Aktion Tagwerk: THG-Schüler „arbeiten“ für Kinder in Ostafrika

Ein Bericht aus der Waltroper Zeitung von Thomas Bartel

Am 6. Mai krempeln rund 800 Schülerinnen und Schüler des Waltroper Theodor-Heuss-Gymnasium wieder die Ärmel auf. Von der Jahrgangsstufe 5 bis zur EF schwärmen sie aus, um die „Aktion Tagwerk“ zu unterstützen. Das Ziel: Für einen Tag, einen Job oder ein Tagespraktikum bei einem örtlichen Unternehmen zu finden oder Hilfsdienste im Familien- oder Freundeskreis zu absolvieren. Mit dem „Arbeitslohn“ werden dann Projekte des gemeinnützigen Vereins Human Help Network e. V. unterstützt, die in den ostafrikanischen Ländern Ruanda und Uganda tätig sind.

Die Aktion, die von den Fachschaften Erdkunde, Religion und Philosophie organisiert wird, startet jetzt schon zum vierten Mal in Waltrop. „Wir haben in den Vorjahren zwischen 11.000 und 14.000 Euro für den wohltätigen Zweck überweisen können“, berichtet Claudia Mieck, die federführende Lehrkraft, im Gespräch mit unserer Redaktion.

Zuvor hatten die Schülerinnen und Schüler immer den unterrichtsfreien Tag der mündlichen Abiturprüfung für ihren Einsatz genutzt.
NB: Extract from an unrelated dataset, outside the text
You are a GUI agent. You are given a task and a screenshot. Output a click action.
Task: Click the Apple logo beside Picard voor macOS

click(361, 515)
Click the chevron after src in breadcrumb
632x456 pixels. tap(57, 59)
Da in diesem Jahr durch die G9-Umstellung – wie an den meisten NRW-Gymnasien – kein Abitur am THG durchgeführt wird, wird nun der pädagogische Tag am 6. Mai genutzt. Und wie sieht die „Aktion Tagwerk“ ganz konkret in Waltrop aus? „Ganz einfach“ sagt Claudia Mieck, „es sind zahlreiche Aktionen in der ganzen Stadt geplant.“

Im Gasthaus Stromberg etwa wird von 10 bis 16 Uhr ein reichhaltiges Kuchenbüffet und ab 11.30 Uhr sogar ein Mittagssüppchen angeboten, das die jugendlichen Pennäler den Gästen am Tisch servieren. An den Supermärkten bei Edeka oder Rewe werden frische Waffeln gebacken, und auch in den Eisdielen in der Fußgängerzone nehmen Kellnerinnen und Kellner vom THG die Bestellungen auf.

Es gibt aber auch Arbeitseinsätze auf dem Milchhof Billmann, beim Bäcker Meyborg, im Reisebüro Fernwehlounge oder in Handwerksbetrieben. Sogar eine Arbeitsvereinbarung wurde vorbereitet, damit die Schülerinnen und Schüler auch versichert sind.

Zeichen setzen gegen die Armut

„Wir hoffen, dass viele Waltroperinnen und Waltroper unser Angebot annehmen und die Kasse auffüllen“, betont Lehrerin Claudia Mieck. Nicht umsonst habe man einen Mittwoch, also einen Markttag, gewählt.

Mit ihrem Einsatz können die Jugendlichen aus dem reichen Deutschland zeigen, dass ihnen die Kinder und Familien in ärmeren Entwicklungsländern nicht egal sind – und ein wirkungsvolles Zeichen der Hilfe setzen. Denn mit wenig Geld ist viel möglich: Ein Starter-Kit für eine Landwirtschaft in Ostafrika sei schon für 50 Euro, eine Ziege für 30 Euro und eine Krankenversicherung für eine dreiköpfige Familie für 10 Euro zu haben, heißt es vom Verein Human Help Network.